ARK RTK GPS comes with the bootloader pre-installed. You can rebuild and reflash it within the PX4-Autopilot environment if desired.

The steps are:

  1. Build the ARK RTK GPS bootloader firmware:
    make ark_can-rtk-gps_canbootloader
    

注解

This will setup your launch.json file if you are in VS code. If using the Black Magic Probe and VS code, make sure to update BMPGDBSerialPort within this file to the correct port that your debugger is connected to. On MacOS, the port name should look something like cu.usbmodemE4CCA0E11.

  1. Connect your ARK RTK GPS to any Serial Wire Debugging (SWD) device that supports use of GNU Project Debugger (GDB), such as the Black Magic Probe, and then connect power to your ARK RTK GPS via one of the CAN ports.
  2. Flash the ARK RTK GPS with ark_can-rtk-gps_canbootloader. To do so in VS code, you should see CMake: [ark_can-rtk-gps_canbootloader]: Ready on the bottom bar of VS code, indicating what you are flashing. You then flash the bootloader by selecting Start Debugging in the Run and Debug window of VS code.
  3. With the bootloader flashed, you are ready to build and flash the ARK RTK GPS firmware ark_can-rtk-gps_default as outlined above.

# Updating Ublox F9P Module

ARK RTK GPS comes with the Ublox F9P module up to date with version 1.13 or newer. However, you can check the version and update the firmware if desired.

The steps are:

  • Download u-center from u-blox.com (opens new window) and install on your PC (Windows only)
  • Open the u-blox ZED-F9P website (opens new window)
  • Scroll down and click on the "Show Legacy Documents" box
  • Scroll down again to Firmware Update and download your desired firmware (at least version 1.13 is needed)
  • While holding down the safety switch on the ARK RTK GPS, connect it to power via one of its CAN ports and hold until all 3 LEDs blink rapidly
  • Connect the ARK RTK GPS to your PC via its debug port with a cable such as the Black Magic Probe or an FTDI
  • Open u-center, select the COM port for the ARK RTK GPS and connect U-Center Connect
  • Check the current firmware version by selecting View, Messages View, UBX, MON, VER Check Version
  • To update the firmware:
    • Select Tools, Firmware Update
    • The Firmware image field should be the .bin file downloaded from the u-blox ZED-F9P website
    • Check the "Use this baudrate for update" checkbox and select 115200 from the drop-down
    • Ensure the other checkboxes are as shown below
    • Push the green GO button on the bottom left
    • "Firmware Update SUCCESS" should be displayed if it updated successfully Firmware Update

# LED Meanings

You will see green, blue and red LEDs on the ARK RTK GPS when it is being flashed, a blinking green LED if it is running properly, and a blinking or solid blue LED on the Rover ARK RTK GPS when it is receiving RTCM corrections.

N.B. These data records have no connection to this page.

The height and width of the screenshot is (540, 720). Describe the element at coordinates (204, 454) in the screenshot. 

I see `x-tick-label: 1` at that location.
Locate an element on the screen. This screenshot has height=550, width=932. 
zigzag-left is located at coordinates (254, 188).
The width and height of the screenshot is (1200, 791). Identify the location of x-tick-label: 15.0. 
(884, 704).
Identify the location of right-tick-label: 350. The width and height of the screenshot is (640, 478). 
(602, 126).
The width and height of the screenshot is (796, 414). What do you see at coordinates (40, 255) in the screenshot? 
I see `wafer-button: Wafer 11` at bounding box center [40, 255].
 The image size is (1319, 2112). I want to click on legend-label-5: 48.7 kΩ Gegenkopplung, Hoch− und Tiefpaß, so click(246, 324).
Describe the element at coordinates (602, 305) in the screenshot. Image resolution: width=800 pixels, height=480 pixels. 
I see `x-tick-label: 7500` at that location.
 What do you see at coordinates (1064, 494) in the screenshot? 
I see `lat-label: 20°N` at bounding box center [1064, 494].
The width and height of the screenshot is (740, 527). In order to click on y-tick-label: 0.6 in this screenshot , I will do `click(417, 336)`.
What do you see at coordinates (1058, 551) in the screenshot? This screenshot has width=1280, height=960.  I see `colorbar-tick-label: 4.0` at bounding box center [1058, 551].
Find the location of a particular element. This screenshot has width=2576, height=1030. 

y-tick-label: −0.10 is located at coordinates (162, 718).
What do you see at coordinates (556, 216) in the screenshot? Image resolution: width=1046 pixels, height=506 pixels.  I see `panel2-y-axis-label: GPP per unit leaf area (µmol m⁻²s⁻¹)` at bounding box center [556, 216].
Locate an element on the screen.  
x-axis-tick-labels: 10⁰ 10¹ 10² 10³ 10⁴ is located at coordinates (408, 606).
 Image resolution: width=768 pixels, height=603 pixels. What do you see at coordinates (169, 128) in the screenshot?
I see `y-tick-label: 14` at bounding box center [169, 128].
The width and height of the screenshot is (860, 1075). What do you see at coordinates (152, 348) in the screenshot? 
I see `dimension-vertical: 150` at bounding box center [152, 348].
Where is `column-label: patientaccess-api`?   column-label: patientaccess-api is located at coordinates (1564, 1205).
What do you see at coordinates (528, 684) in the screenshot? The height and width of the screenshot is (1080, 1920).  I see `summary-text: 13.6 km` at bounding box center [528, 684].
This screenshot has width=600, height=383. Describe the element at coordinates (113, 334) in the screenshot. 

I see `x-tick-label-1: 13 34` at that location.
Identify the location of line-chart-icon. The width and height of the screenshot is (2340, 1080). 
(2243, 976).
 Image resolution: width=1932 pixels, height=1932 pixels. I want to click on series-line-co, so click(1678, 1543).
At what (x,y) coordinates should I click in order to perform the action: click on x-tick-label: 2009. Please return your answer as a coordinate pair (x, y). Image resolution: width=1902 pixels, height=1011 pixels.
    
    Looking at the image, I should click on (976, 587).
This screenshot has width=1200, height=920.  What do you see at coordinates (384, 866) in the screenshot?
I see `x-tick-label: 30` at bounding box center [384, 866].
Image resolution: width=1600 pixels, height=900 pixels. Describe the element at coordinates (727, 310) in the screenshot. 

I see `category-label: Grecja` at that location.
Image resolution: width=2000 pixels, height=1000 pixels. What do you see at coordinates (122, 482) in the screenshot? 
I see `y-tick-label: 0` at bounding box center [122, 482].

If you see a red LED there is an error and you should check the following:

  • Make sure the flight controller has an SD card installed.
  • Make sure the ARK RTK GPS has ark_can-rtk-gps_canbootloader installed prior to flashing ark_can-rtk-gps_default.
  • Remove binaries from the root and ufw directories of the SD card and try to build and flash again.